38.7 µs ± 643 ns per loop (mean ± std. dev. of 7 runs, 10,000 loops each)
114 µs ± 1.99 µs per loop (mean ± std. dev. of 7 runs, 10,000 loops each)
47.5 µs ± 570 ns per loop (mean ± std. dev. of 7 runs, 10,000 loops each)
187 µs ± 2.2 µs per loop (mean ± std. dev. of 7 runs, 10,000 loops each)
771 µs ± 23.8 µs per loop (mean ± std. dev. of 7 runs, 1,000 loops each)


If a text extraction reuses a TextPage, its duration goes down significantly - sometimes by more than 90% - in the **_microsecond_** region.

## Realistic Use Cases
Separate TextPages make sense if text of the **_same document page_** must be searched or extracted multiple times. 

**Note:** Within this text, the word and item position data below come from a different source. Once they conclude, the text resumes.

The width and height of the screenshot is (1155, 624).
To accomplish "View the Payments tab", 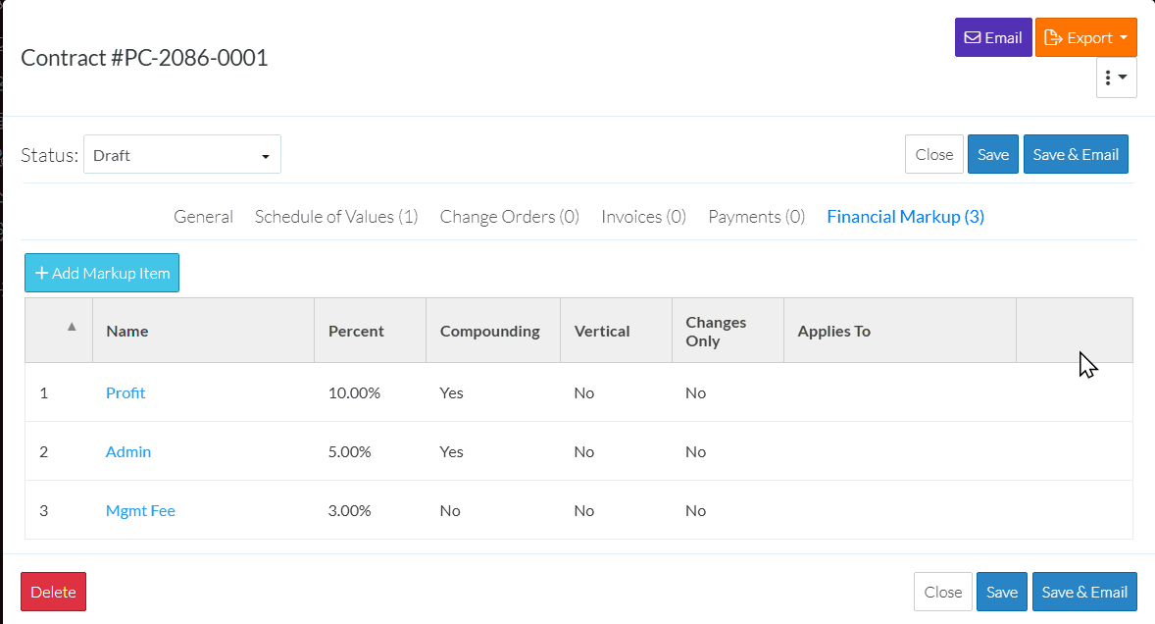I will 756,217.
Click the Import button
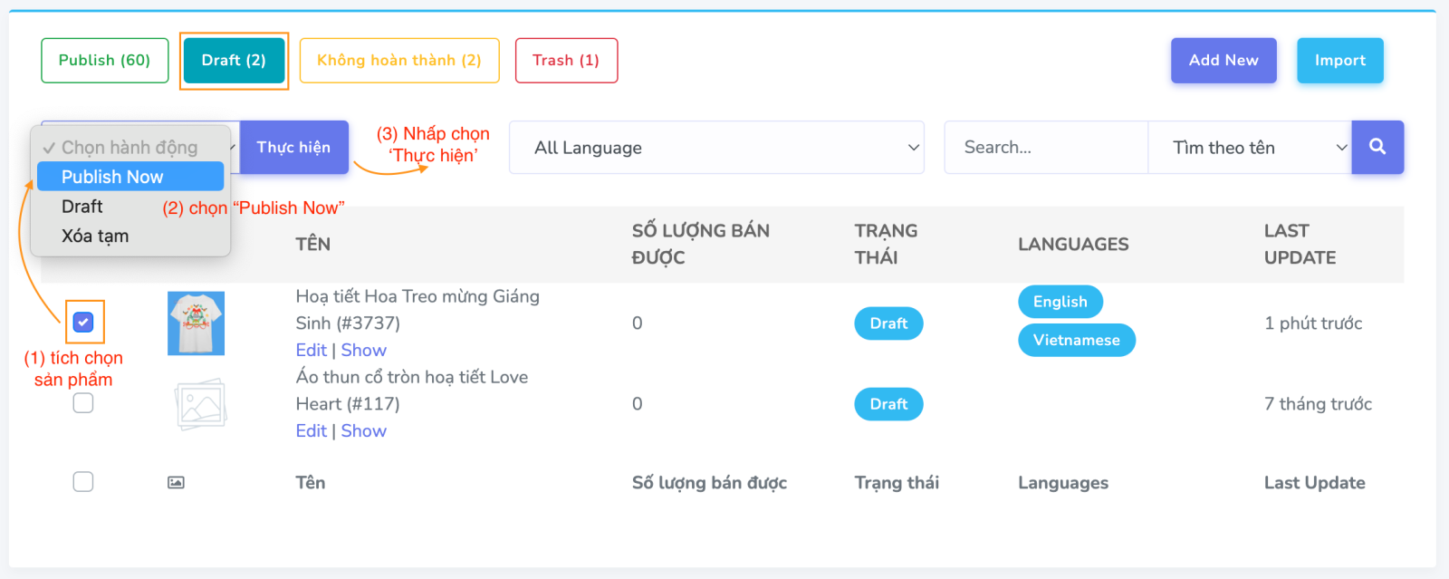Image resolution: width=1449 pixels, height=579 pixels. (x=1339, y=61)
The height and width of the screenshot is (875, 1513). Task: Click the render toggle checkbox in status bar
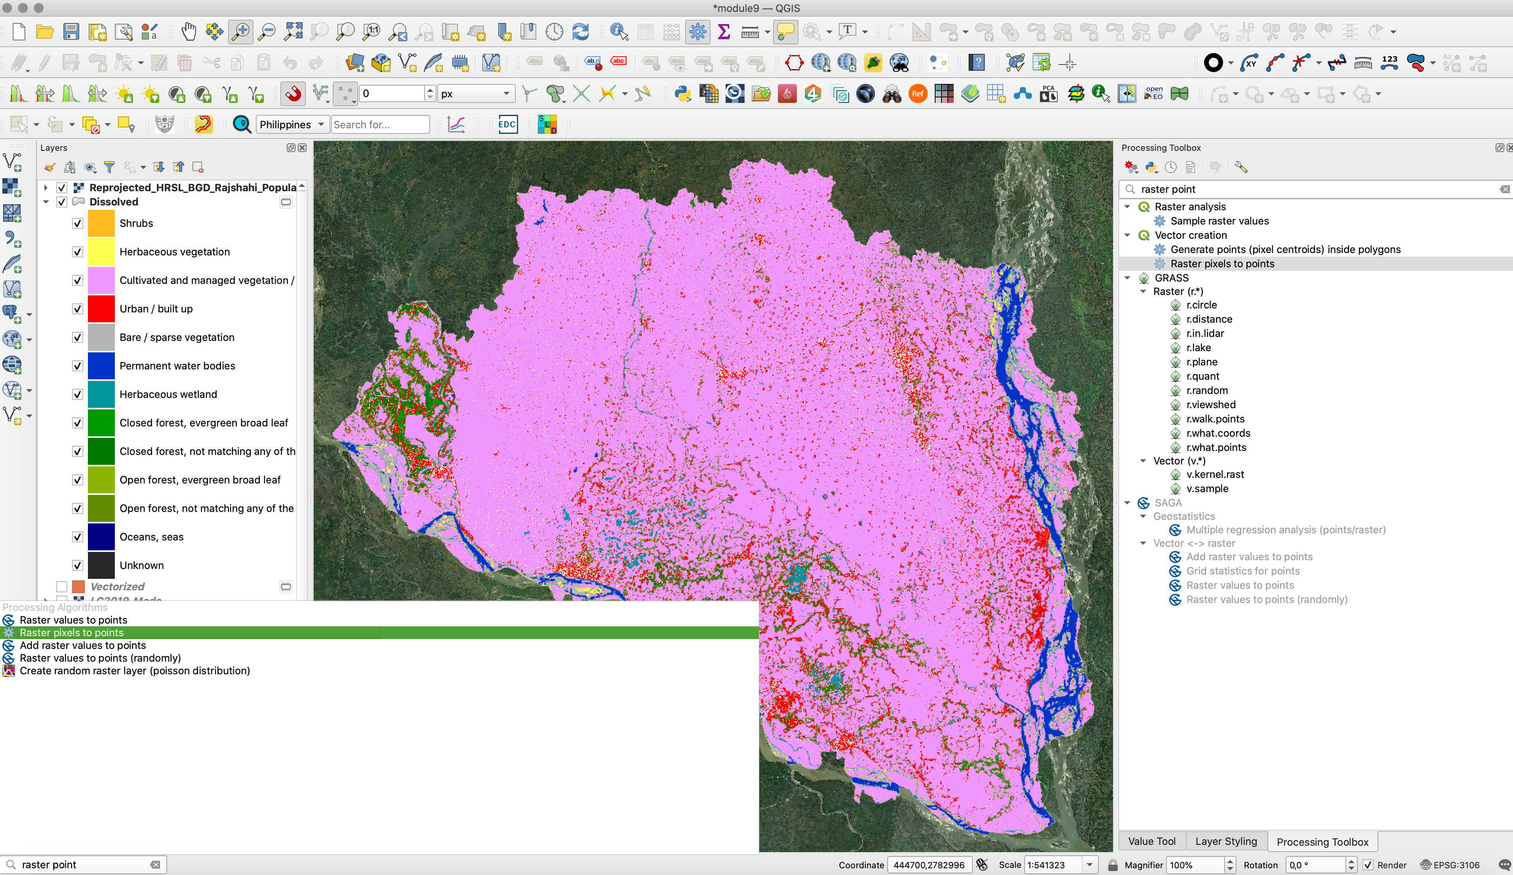click(x=1373, y=865)
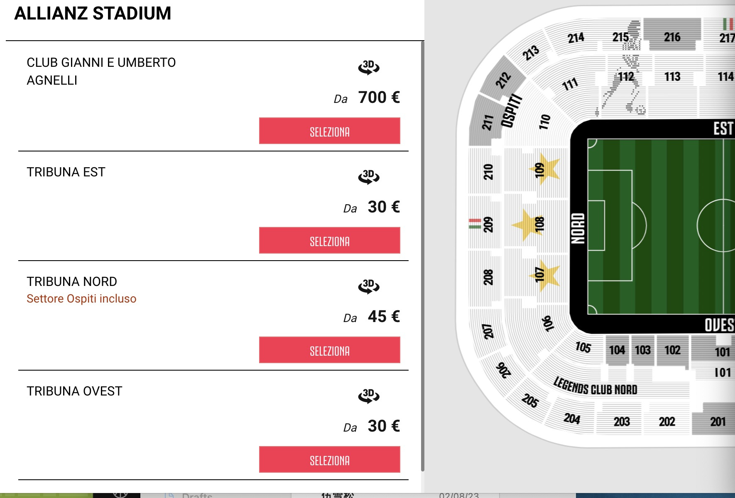Image resolution: width=735 pixels, height=498 pixels.
Task: Choose sector 104 on the stadium map
Action: (x=617, y=350)
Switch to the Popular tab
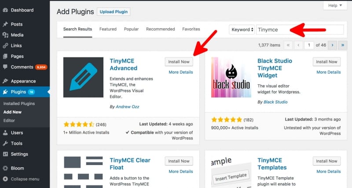 [x=131, y=29]
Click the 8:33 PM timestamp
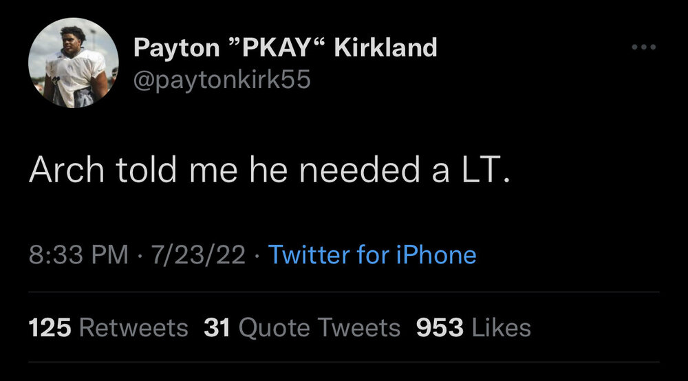Viewport: 688px width, 381px height. 78,255
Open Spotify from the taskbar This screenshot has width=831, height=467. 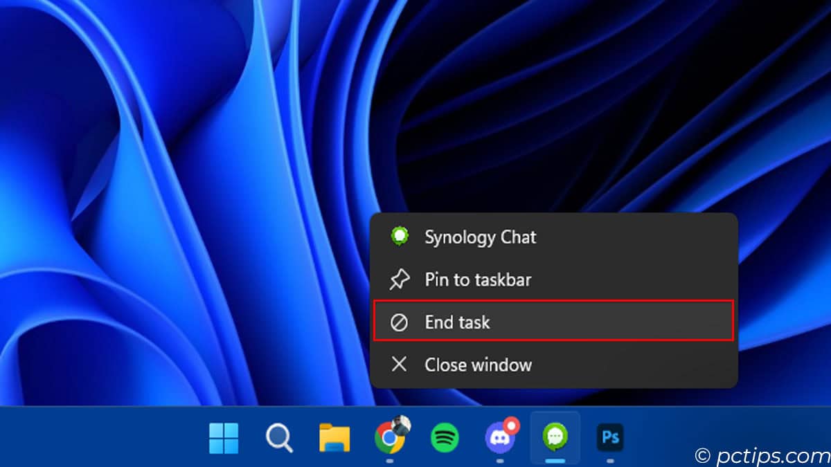pos(445,437)
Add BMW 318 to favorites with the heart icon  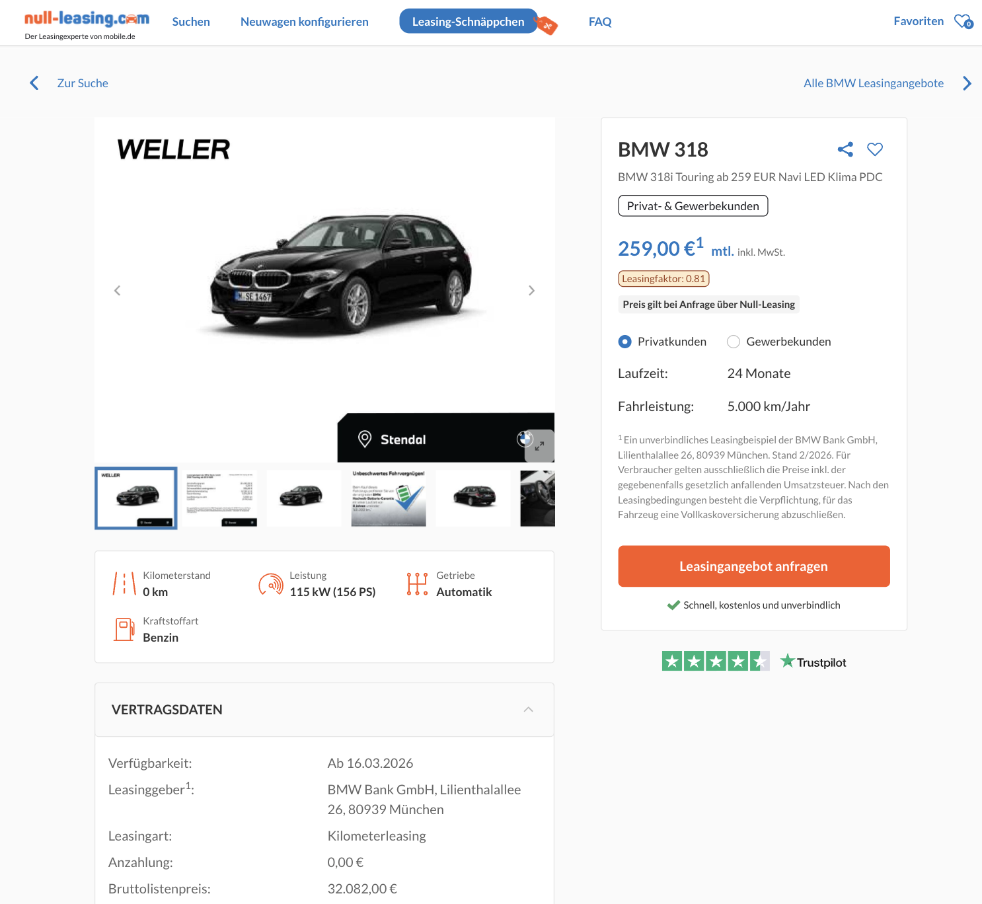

The following example searches some text and then, for each hit rectangle extracts the text it contains (so spelling differenes can be investigated, or the presence of line breaks).

In [12]:
def search1():  # do NOT reuse TextPage
    """Search for a word, then extract it from each hit rectangle.
    Do not reuse intermediate TextPages.
    """
    rl = page.search_for("pixmap")
    for r in rl:
        text = page.get_textbox(r)

def search2():  # reuse a TextPage
    """Search for a word,  then extract it from each hit rectangle.
    Reuse a previously created TextPage.
    """
    rl = page.search_for("pixmap", textpage=tp)
    for r in rl:
        text = page.get_textbox(r, textpage=tp)

In [13]:
%timeit search1()

19.3 ms ± 207 µs per loop (mean ± std. dev. of 7 runs, 100 loops each)


In [14]:
%timeit search2()

548 µs ± 8.91 µs per loop (mean ± std. dev. of 7 runs, 1,000 loops each)


Again, reusing a TextPage has saved us more than 95% of the execution time.